Experimental Sections
Synthesis of N-CDs quantum dots
Experimental procedure of N-CDs fabrication have been reported elsewhere in the literature and here cited with minor modifications27,28,29. Typically 4 mmol citric acid and 12 mmol urea were dissolved together in 20 ml distilled water, and then poured into a 100 ml Teflon lined hydrothermal reaction vessel. The reaction take place at 200 °C and kept for 8 hours. Then Cool to ambient temperature and adjusting the pH to 7. Centrifuge to get a dark yellowish N-CDs solution. The solution was put in a dialysis tube (keep molecular weight: 500 Da~3500 Da) for 4 days in the dark (changed deionized water every 8 h). Concentration to 20 mL.

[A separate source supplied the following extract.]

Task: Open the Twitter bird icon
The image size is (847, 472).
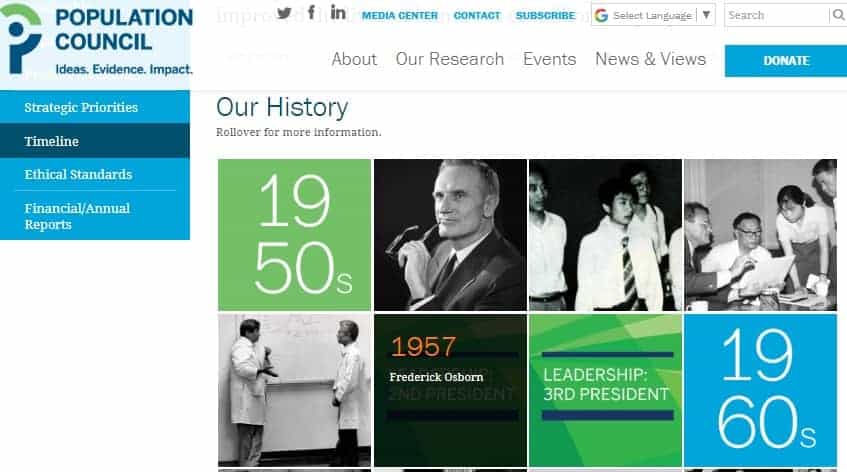Action: tap(284, 13)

Synthesis of N-CDs/P25 composites
N-CDs/P25 was synthesized via a hydrothermal deposition process. Typically, 0.2 g P25 was put into certain volume of as-prepared N-CDs solution and added 40 mL more water, mixed and transferred to a dried Teflon-lined hydrothermal reaction vessel, heated to 200 °C and kept for 6 hours. After cooling down the mixture were then centrifuged at 8000r/min to collect the final product. The samples were named according to the added volume of N-CDs as (2 mL)N-CDs/P25, (4 mL)N-CDs/P25, (6 mL)N-CDs/P25, (8 mL)N-CDs/P25 and (10 mL)N-CDs/P25
Photocatalytic performance evaluation
The photodegradation of Rhodamine B (RhB) were chosen as model reaction to evaluation the photocatalytic activities of the as synthesized material under visible light irradiation. Xenon lamp with a <400 nm cutoff filter was used as the photo source to mimic the nature solar irradiation. Generally, a 150 mL quartz reactor were equipped with a thermostat to keep the degradation temperature at 28 °C, in which put 10 mg/L RhB100 mL. Into the RhB solution added 50 mg catalysts. Keep the mixture in the dark for 30 min to make sure the catalysts saturated with the adsorption of RhB. Turn on the lamp to start the photocatalytic reaction and accumulate the irradiation time. To trace the dynamic concentration changes of the RhB 3 mL of the mixture each time was taken out from the reactant at regular intervals. The concentration was obtained by UV-VIS measurements.
Results and Discussion
The synthetic route for N-CDs/P25 composites is depicted in Fig. 1. Firstly citric acid was carbonized with hydrothermal process to form N-doped CDs and was purified through centrifugation and dialysis. Then mixed the N-CDs solution and P25 with hydrothermal reaction, Ti-OH on the surface of P25 dehydrates easily with the C-OH groups on the N-CDs surfaces, chemically formation of the N-CDs/P25 composites.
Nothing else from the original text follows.